Team Leaders: Debrief Your People After Their Appointments
Ask:
What was the goal?
Did you reach your goal?
What got in the way?
What are the next steps?
Learn from the SEALs
In the Navy SEALs, after every mission — no matter how successful — they run what’s called an AAR (After Action Review).
It’s a structured, no-ego conversation that dissects what happened, what worked, what didn’t, and how to improve next time.
In Extreme Ownership, former Navy SEAL Jocko Willink writes that “discipline equals freedom.”
The discipline of debriefing creates freedom in the field — because lessons learned are turned into repeatable systems that drive results. Without that discipline, teams repeat the same mistakes.
Business Lessons from the Battlefield
Business leaders, like military leaders, operate in dynamic, high-stakes environments.
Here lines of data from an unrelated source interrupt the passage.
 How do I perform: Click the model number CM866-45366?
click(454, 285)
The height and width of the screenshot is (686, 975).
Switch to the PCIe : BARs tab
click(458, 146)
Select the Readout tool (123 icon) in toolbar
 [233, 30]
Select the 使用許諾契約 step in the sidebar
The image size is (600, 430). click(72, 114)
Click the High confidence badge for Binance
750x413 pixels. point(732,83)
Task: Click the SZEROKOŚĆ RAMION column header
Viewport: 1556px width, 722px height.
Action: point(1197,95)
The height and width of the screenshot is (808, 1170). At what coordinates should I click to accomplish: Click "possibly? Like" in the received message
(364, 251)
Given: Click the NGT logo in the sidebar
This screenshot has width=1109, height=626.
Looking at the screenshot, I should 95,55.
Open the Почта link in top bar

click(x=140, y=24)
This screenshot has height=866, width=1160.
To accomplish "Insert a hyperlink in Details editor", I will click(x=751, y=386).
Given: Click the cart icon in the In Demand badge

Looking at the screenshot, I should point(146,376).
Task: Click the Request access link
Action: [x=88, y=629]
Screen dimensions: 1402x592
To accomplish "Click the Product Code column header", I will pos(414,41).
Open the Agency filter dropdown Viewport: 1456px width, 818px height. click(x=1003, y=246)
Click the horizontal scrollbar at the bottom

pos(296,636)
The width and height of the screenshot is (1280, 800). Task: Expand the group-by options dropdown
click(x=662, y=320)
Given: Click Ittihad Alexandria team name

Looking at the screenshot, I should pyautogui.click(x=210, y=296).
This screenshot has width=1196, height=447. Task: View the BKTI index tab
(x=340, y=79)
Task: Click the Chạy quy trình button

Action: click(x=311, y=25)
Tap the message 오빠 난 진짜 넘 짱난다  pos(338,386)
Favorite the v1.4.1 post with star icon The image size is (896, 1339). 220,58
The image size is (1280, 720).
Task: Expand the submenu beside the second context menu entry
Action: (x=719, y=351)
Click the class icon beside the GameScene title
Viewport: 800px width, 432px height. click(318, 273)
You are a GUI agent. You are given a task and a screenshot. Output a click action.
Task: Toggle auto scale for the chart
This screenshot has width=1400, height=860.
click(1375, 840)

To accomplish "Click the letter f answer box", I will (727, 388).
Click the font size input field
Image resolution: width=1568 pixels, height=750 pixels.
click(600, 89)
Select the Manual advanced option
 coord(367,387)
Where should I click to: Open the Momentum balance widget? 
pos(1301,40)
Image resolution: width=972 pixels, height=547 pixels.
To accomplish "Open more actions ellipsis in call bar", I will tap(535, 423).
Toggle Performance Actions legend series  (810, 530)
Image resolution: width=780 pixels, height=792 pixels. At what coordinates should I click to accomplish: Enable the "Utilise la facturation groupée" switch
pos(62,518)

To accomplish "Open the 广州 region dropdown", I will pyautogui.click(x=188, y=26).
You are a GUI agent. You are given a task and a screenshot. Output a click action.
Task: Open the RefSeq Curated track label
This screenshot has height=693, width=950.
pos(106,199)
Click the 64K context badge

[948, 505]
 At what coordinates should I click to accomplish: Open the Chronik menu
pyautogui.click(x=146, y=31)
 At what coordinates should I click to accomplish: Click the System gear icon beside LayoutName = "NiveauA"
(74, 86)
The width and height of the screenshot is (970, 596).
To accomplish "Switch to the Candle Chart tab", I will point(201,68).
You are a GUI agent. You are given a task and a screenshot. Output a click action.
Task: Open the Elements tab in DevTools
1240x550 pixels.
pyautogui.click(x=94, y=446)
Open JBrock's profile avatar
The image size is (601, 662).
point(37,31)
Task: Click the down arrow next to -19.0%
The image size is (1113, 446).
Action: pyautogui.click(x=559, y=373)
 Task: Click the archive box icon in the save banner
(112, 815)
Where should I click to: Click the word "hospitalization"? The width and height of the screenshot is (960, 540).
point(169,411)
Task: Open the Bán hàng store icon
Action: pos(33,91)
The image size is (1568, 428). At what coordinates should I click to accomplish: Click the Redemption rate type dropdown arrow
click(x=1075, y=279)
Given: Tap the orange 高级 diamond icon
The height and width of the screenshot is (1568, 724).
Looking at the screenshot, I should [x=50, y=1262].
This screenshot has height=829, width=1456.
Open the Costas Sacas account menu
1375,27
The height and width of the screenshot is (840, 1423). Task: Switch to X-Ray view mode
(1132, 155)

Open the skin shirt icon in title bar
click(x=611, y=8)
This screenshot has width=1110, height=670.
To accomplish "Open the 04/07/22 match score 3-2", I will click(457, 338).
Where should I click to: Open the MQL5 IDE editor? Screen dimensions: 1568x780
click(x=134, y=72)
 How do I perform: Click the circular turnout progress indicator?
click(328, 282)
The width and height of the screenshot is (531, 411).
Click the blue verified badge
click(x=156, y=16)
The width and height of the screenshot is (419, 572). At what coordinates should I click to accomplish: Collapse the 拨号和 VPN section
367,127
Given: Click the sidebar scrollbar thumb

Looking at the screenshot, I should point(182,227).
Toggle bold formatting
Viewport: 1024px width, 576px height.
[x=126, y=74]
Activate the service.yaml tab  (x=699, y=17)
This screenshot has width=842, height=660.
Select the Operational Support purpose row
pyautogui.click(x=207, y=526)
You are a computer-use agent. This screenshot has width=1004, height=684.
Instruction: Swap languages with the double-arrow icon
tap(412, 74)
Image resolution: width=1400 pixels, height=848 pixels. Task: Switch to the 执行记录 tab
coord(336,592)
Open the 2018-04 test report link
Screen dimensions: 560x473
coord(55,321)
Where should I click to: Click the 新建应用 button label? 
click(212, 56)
Every appointment your agent runs — listing, buyer, or negotiation — is a mission.
And just like the SEALs, you must debrief every mission.
Why This Matters
Agents learn ideas in training, but they build skills in the field.
Those field reps are forming habits — good, neutral, or bad — based on what happens in real appointments.
Without debriefs, they’ll repeat actions that might feel productive but actually cost the company money again and again.
For Example:
- An agent skips the prequalification step “just this once.”
- Another fails to ask the seller to sign the agency agreement before pricing.
- Or a buyer’s agent skips the loyalty conversation and loses the client to another agent.
These aren’t isolated mistakes — they’re the start of negative skill-building.
Each repetition reinforces the wrong pattern.
Enter the Debrief: Your OODA Loop in Action
Air Force Colonel John Boyd created the OODA Loop — Observe, Orient, Decide, Act — as a decision-making framework for fighter pilots.
The faster and more accurately you run your loop, the better you perform under pressure.
Debriefing your team is the Observe and Orient phase.
It’s where you slow down to see what actually happened, realign your approach, and sharpen execution for the next mission.
When done right, it builds muscle memory around winning behaviors.

How to Run a 5-Minute Debrief
After every appointment, ask:
- What was the goal?
(Clarity builds accountability. Was the goal to sign, to set a follow-up, to qualify?) - Did you reach your goal?
(Yes or no. This builds self-awareness, not excuses.) - What got in the way?
(Identify friction points in the process or mindset.) - What are the next steps?
(Turn learning into immediate action.)
If you want to level up your leadership, add one more:
- What did you learn that we can teach the team?
(This transforms individual experiences into organizational intelligence.)
The Principle
Don’t just train your team — coach them in real time.
Every appointment is a rep. Every debrief is the correction that makes the next rep count.
Your mission as a leader is to make sure your agents build positive, repeatable, profit-driving skills — not unexamined habits that erode performance.